Steve jobs, l’épargne exonérée de droit de succession (assurance-vie) et l’ histoire de l’évaluation de l’entreprise dans la déclaration de succession


Les épargnants ont souvent eu la possibilité de souscrire à un « grand emprunt » réalisé par la France: que ce soit pendant la première guerre mondiale pour financer l’effort de guerre (photo ici) ou l’économie. Parmi les emprunts d’Etat, un emprunt a connu une grande célébrité: l’emprunt Pinay. Pour inciter les riches à placer leurs économies, l’emprunt était doté d’un régime fiscal particulier: il était exonéré de droit de succession…Il paraît qu’en France et jusqu’à une période qui n’est pas si ancienne, pour déterminer s’il y avait des milliardaires susceptibles de passer l’arme à gauche, il suffisait de suivre les cours dudit emprunt…


Les temps changent. 


Désormais, l’épargne est drainée par les sociétés financières, en particulier par les compagnies d’assurance (vie) qui véhiculent ses incitations fiscales: elles existent encore mais diluées dans les contrats d’assurance (pour le prélèvement sur les sommes versées aux héritiers par la compagnie d’assurance voir précis de fiscalité n°4760…. précision faite que le taux est passé à 25%)….peut-être que si Steve Jobs avait été entrepreneur Français il y a quelques décennies, l’emprunt d’Etat se serait apprécié avant son décès. Le parallèle entre Steve Jobs et Antoine Pinay s’arrête là. Histoire de montrer que le chemin parcouru entre l’emprunt Pinay et l’éventualité des eurobons révèle l’avancée, mais aussi les difficultés que posent la mise au point de notre union monétaire…

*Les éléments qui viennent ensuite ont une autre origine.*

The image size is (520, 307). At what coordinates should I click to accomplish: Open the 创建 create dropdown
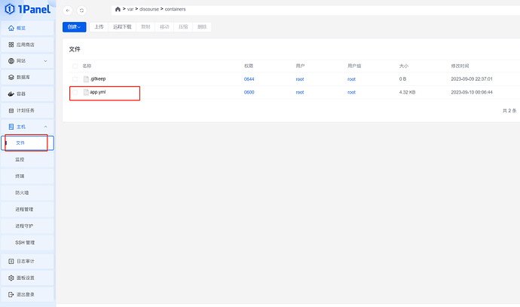[74, 26]
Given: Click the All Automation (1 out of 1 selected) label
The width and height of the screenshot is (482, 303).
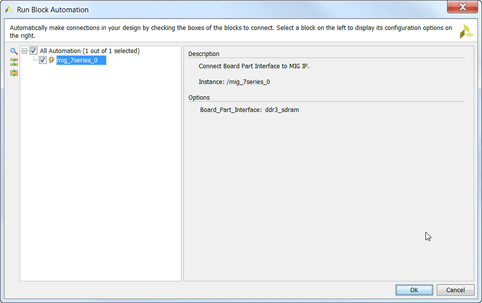Looking at the screenshot, I should pyautogui.click(x=90, y=51).
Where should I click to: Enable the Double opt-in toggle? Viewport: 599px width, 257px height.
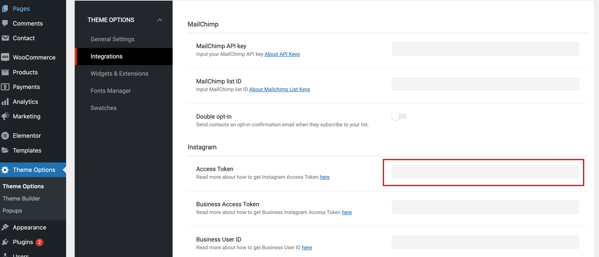[x=399, y=116]
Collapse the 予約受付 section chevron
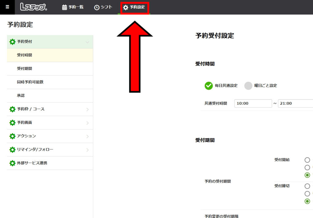The image size is (313, 218). tap(87, 42)
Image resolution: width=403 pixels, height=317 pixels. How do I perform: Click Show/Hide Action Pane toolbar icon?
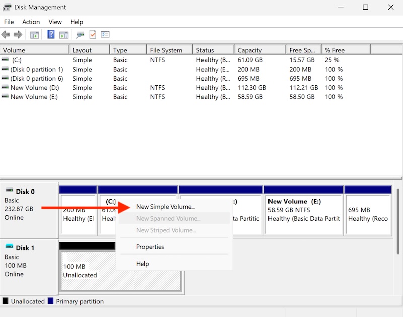point(63,35)
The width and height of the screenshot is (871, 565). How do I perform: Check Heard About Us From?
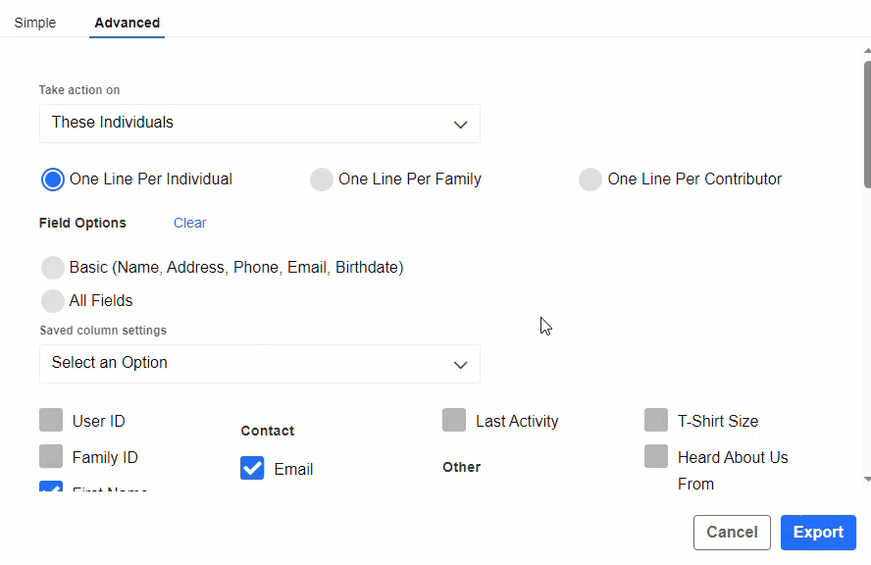[x=656, y=456]
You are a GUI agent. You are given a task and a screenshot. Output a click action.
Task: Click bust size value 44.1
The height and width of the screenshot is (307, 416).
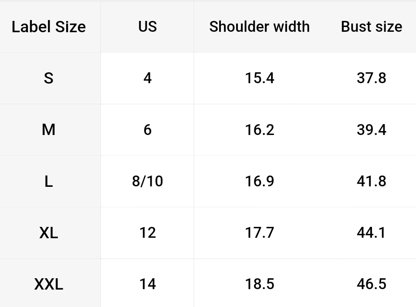(x=372, y=233)
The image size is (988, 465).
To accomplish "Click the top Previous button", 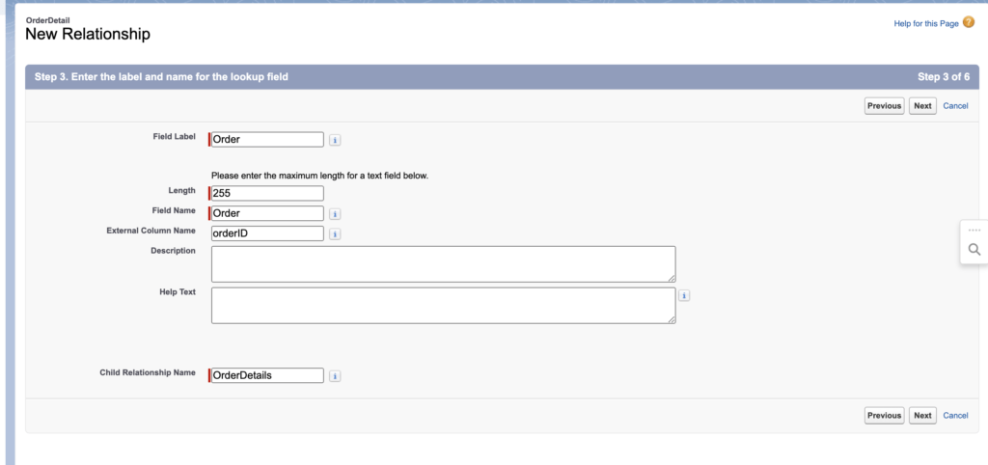I will tap(884, 106).
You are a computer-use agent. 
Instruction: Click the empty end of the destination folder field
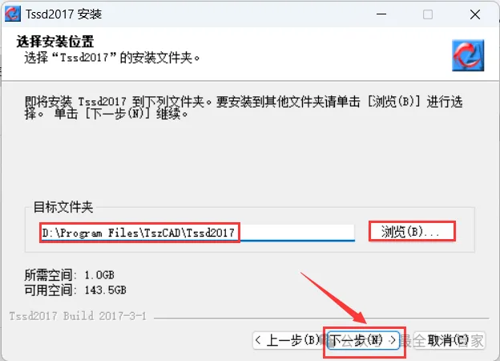pos(297,233)
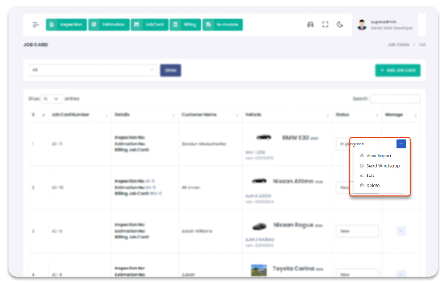The width and height of the screenshot is (446, 282).
Task: Click the superadmin profile avatar
Action: (x=362, y=25)
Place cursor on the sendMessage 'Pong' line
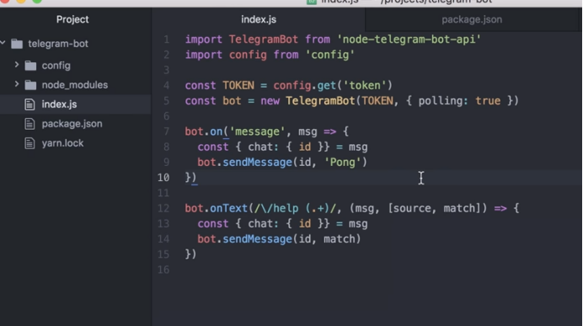583x326 pixels. tap(282, 163)
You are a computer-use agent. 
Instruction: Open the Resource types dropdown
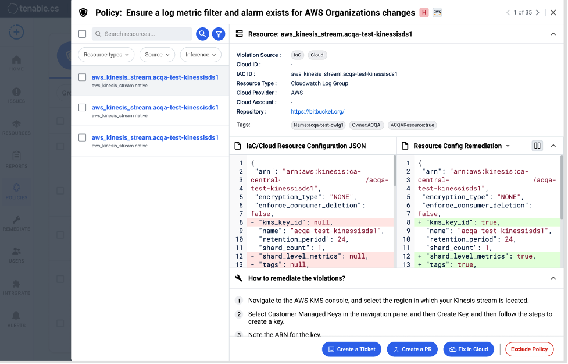106,54
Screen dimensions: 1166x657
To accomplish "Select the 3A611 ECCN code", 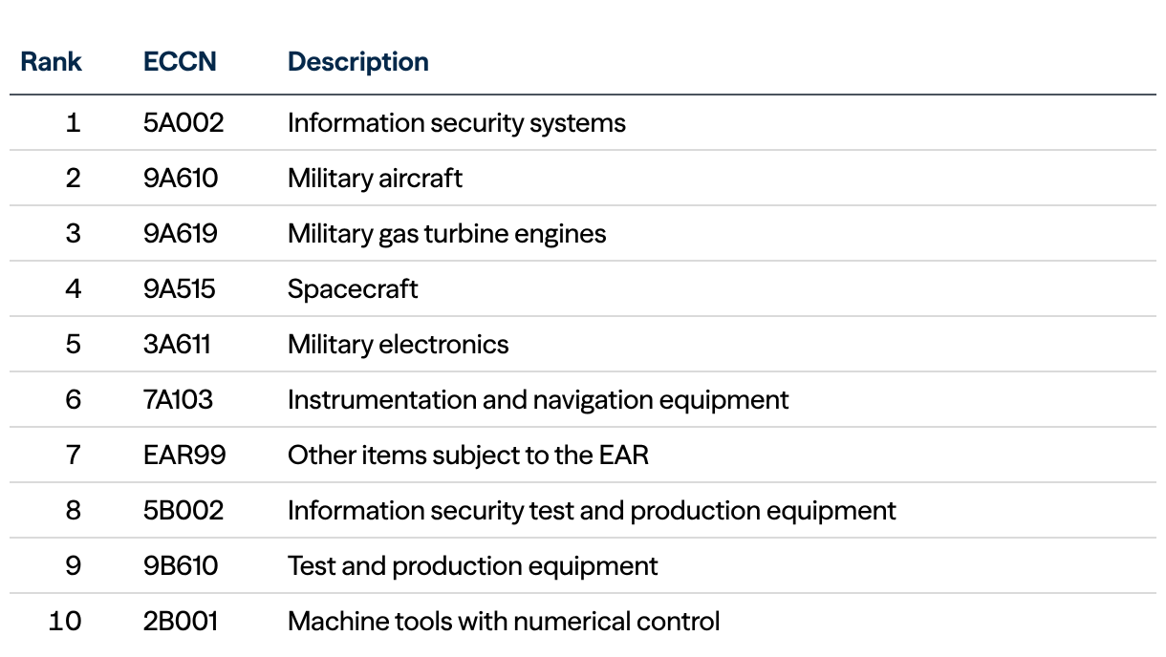I will (177, 345).
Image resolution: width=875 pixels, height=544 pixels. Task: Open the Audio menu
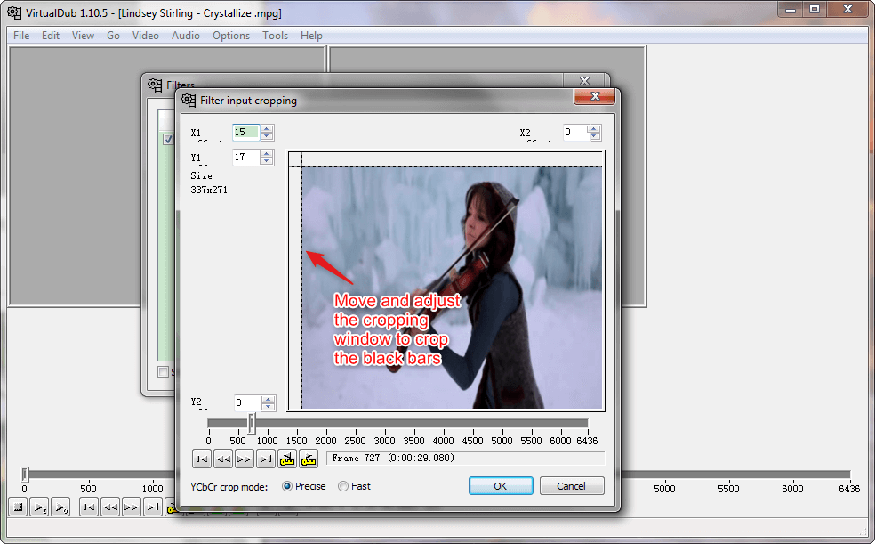click(x=185, y=36)
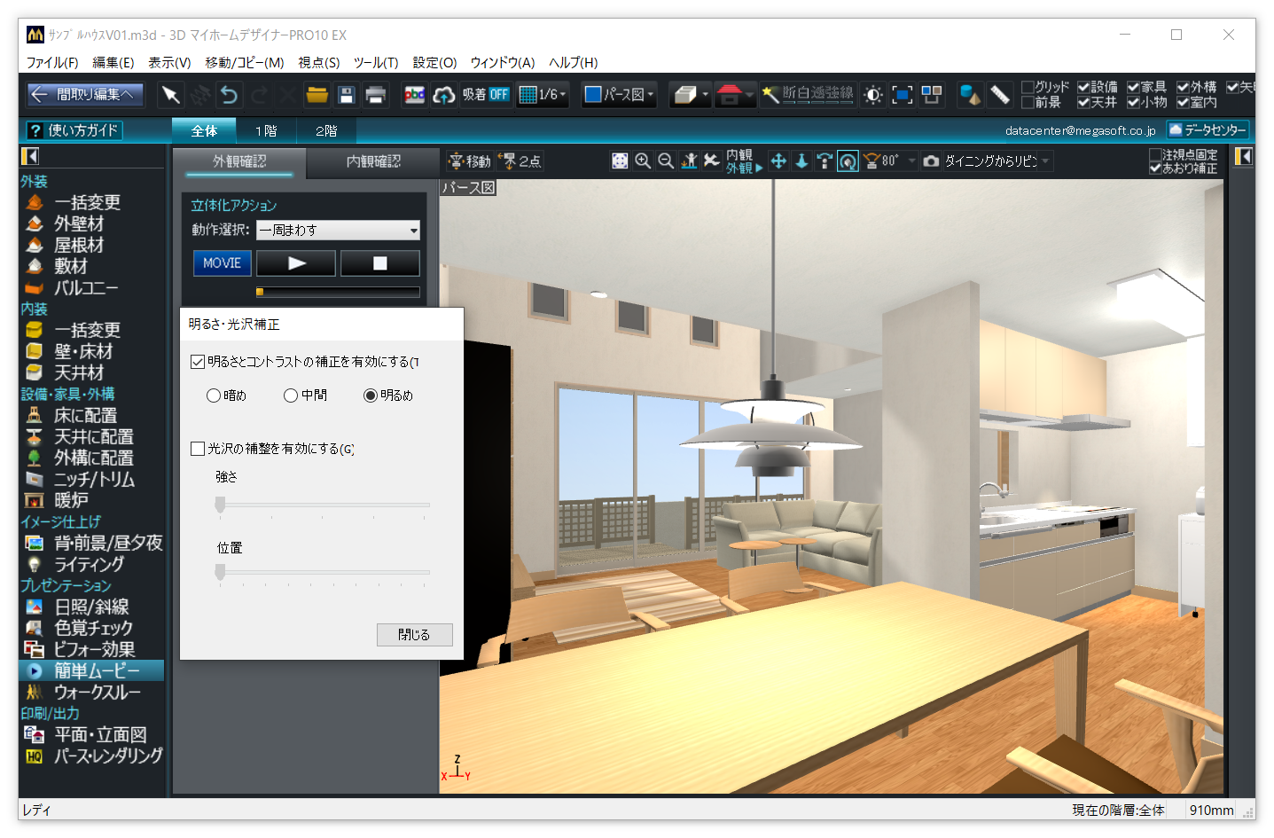
Task: Click the 強さ strength slider handle
Action: pyautogui.click(x=220, y=505)
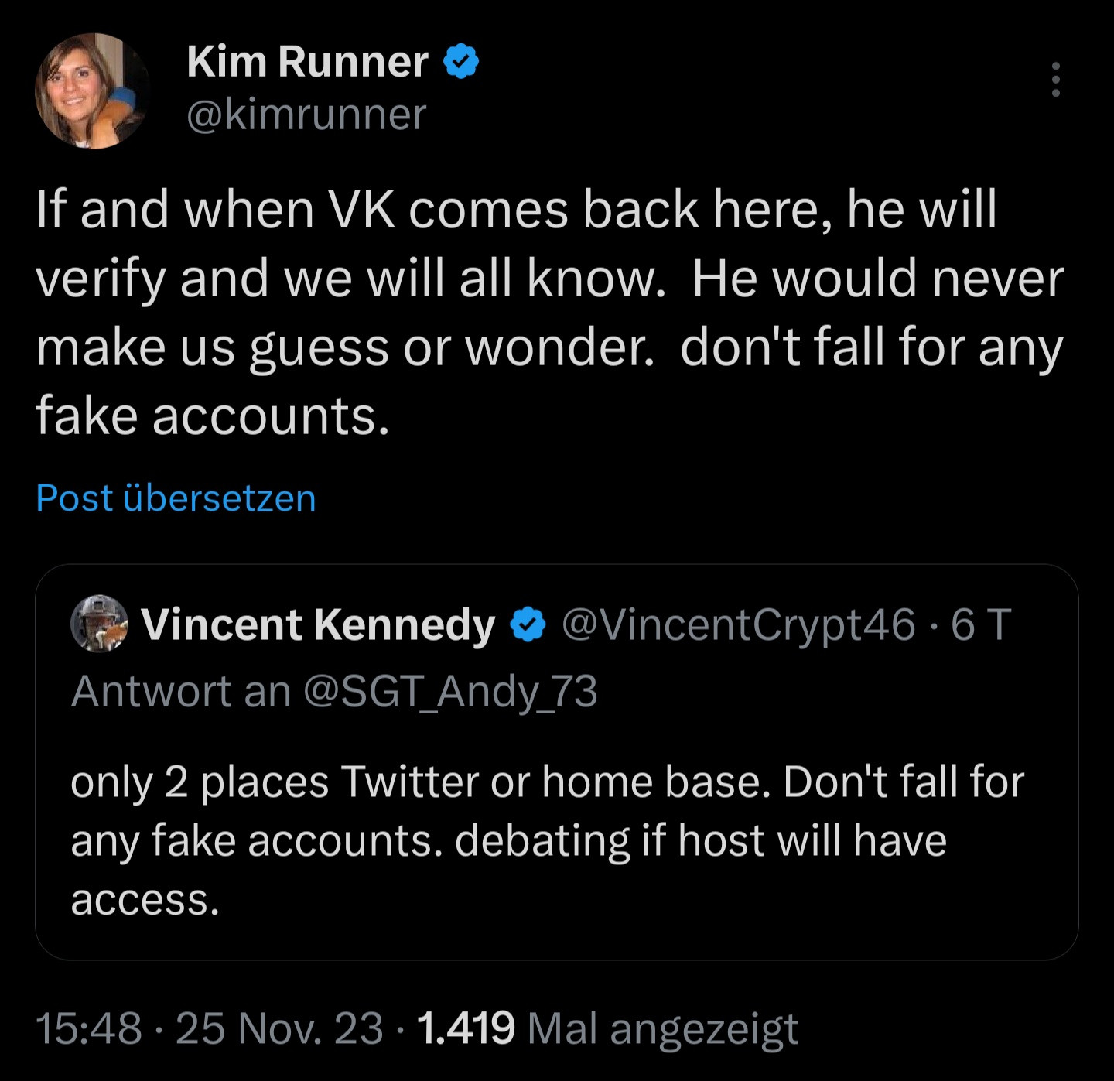Click Kim Runner's blue verified badge
The width and height of the screenshot is (1114, 1081).
click(x=462, y=62)
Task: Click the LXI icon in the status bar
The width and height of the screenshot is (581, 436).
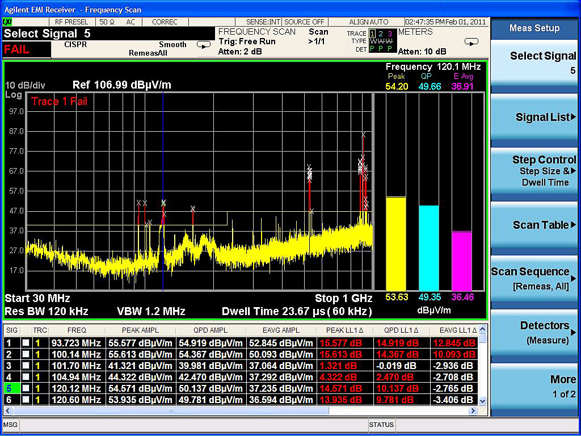Action: coord(8,22)
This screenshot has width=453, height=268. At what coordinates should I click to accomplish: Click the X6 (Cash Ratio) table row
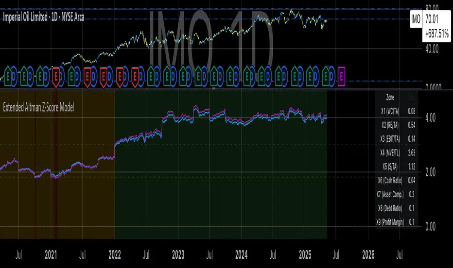coord(397,180)
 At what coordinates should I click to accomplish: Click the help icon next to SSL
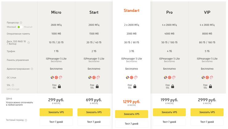(13, 85)
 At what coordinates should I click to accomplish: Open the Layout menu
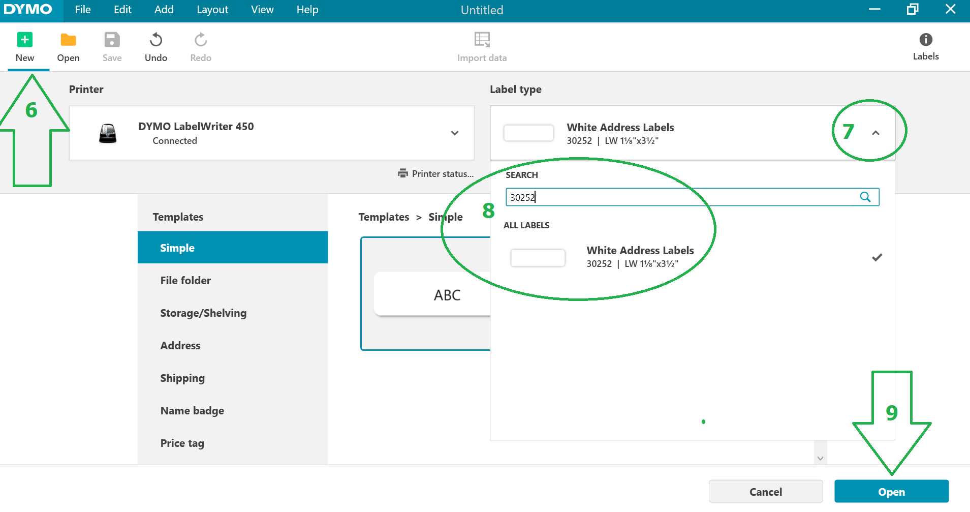(212, 10)
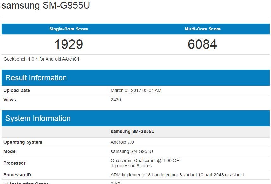
Task: Click the Geekbench 4.0.4 for Android AArch64 text
Action: pos(41,59)
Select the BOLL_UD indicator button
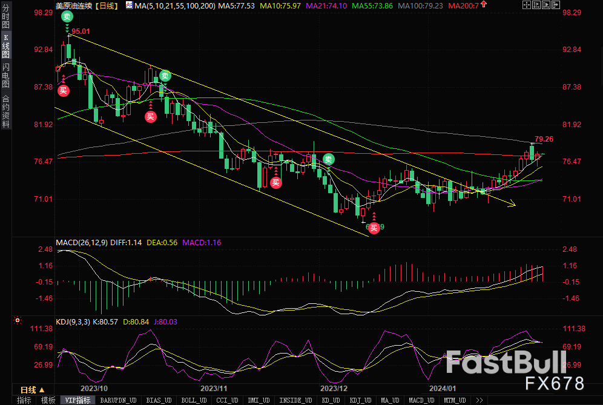 click(193, 400)
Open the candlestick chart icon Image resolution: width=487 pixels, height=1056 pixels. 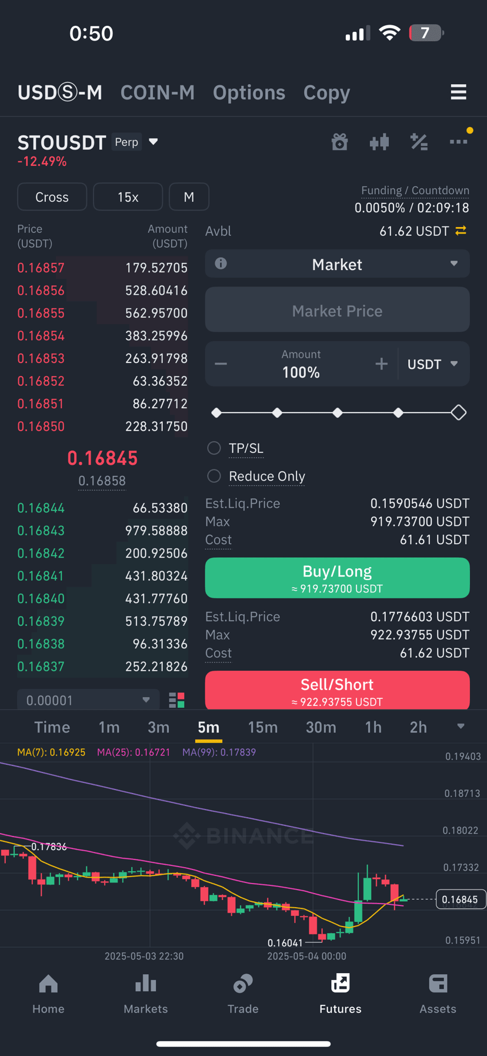[x=379, y=142]
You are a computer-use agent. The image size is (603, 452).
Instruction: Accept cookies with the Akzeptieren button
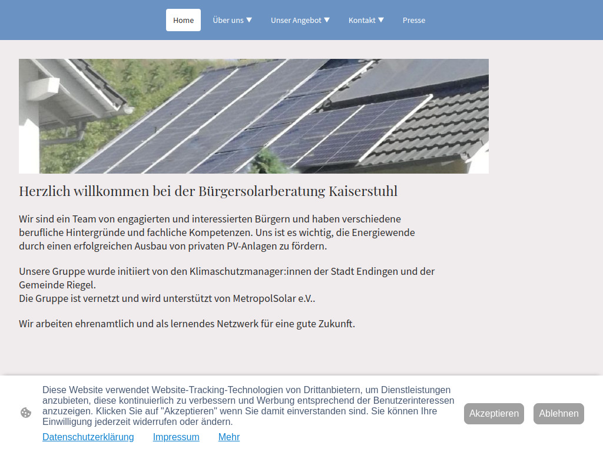[x=493, y=413]
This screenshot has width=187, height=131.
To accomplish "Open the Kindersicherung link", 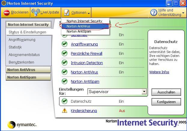I will click(x=84, y=111).
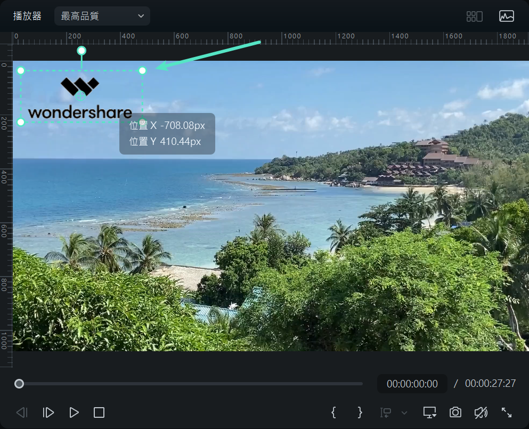The height and width of the screenshot is (429, 529).
Task: Click the current timecode 00:00:00:00
Action: (x=411, y=383)
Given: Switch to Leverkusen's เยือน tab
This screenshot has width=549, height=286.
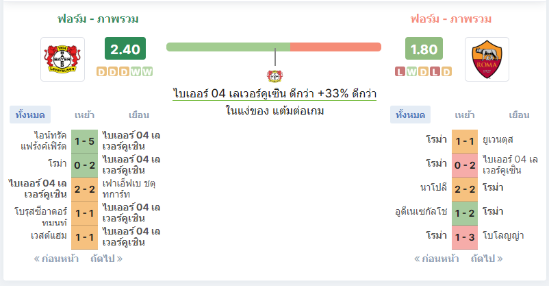Looking at the screenshot, I should click(139, 115).
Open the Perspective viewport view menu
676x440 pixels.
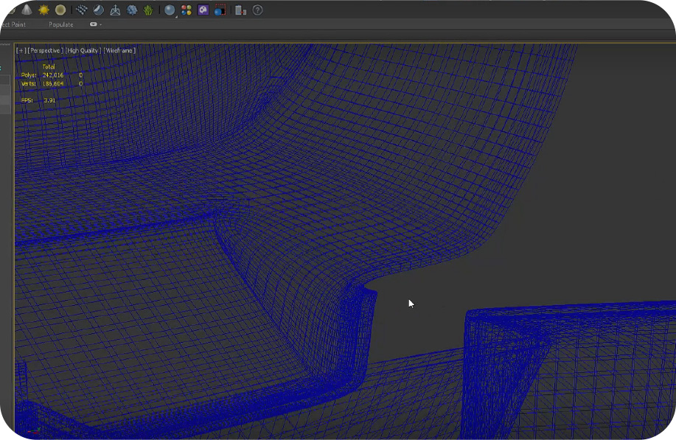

Revenons au décès d’un chef d’entreprise. L’entreprise est désorganisée. Souvent l’entrepreneur a réussi à structurer son entreprise afin qu’elle lui survive. Lorsqu’il exerçait dans le cadre d’une Société, il faut trouver un nouveau dirigeant social. Les multinationales, lorsqu’elles ont gardé une dimension familiale, réalisent une communication financière particulière pour tenir compte de ce que le capital est transmis aux héritiers : il faut honorer la mémoire du fondateur mais surtout démontrer l’aptitude des successeurs à gérer l’entreprise.

Au plan fiscal, et sous réserve que le droit français soit applicable, il y a rapidement une difficulté: comment payer les droits de succession?  Les héritiers du fondateur doivent payer des droits de succession assis sur la valeur de l’entreprise dans les six mois du décès. Même si l’Etat admet un rabais important pour les sociétés familiales (75% dans le cadre du « pacte Dutreil » sous réserve de la conservation des actions par les héritiers),  la question est toujours de déterminer la valeur de l’entreprise au jour du décès. On s’est demandé s’il fallait déterminer la valeur de l’entreprise en tenant compte du décès du fondateur, ou sans en tenir compte.


En effet, une entreprise sans son dirigeant fondateur n’a pas la même valeur qu’avec. On a vu des héritiers avoir des droits de succession à payer sur la valeur d’une entreprise qui fait faillite quelques temps plus tard… Dans un premier temps, la jurisprudence a fait preuve d’une grande rigueur dans l’application de la loi. Pour évaluer l’entreprise, la loi nous dit qu’il faut se placer au jour du fait générateur de l’impôt: c’est-à-dire au jour du décès. Donc, pour la jurisprudence, il est impossible de tenir compte de la désorganisation de l’entreprise pour évaluer celle-ci dans le cadre des droits de succession puisque la désorganisation de l’entreprise est postérieure au décès. 


Sous l’influence appuyée du monde patronal, le texte de loi a été réformé afin de obstacle à la logique de la jurisprudence. La loi dispose maintenant que, pour apprécier la valeur de l’entreprise il faut tenir compte des évènements immédiatement postérieurs au décès (voir précis de fiscalité de l’administration fiscale n°b4508-4 ici). Ceci permet d’évaluer la société en tenant compte du fait que le chef d’entreprise est décédé. Bien des avocats, des juristes et des experts-comptable tiennent compte de cette règle dans le cadre de leurs palabres avec l’administration fiscale….

Les héritiers des sociétés familiales les plus importantes, dont les titres sont cotés sur un marché réglementé n’ont pas cette même chance. Le dispositif  qui permet d’apprécier la valeur de l’entreprise en tenant compte du décès du patron est limité aux sociétés non-cotées. La loi impose au contraire une méthode d’évaluation des actions des sociétés cotées par référence au cours de bourse du jour du décès. Ceci explique pourquoi, les trop rares fortunes françaises et les trop rares inventeurs français, ont fréquemment recours à une société holding pour détenir les titres de leurs sociétés cotées.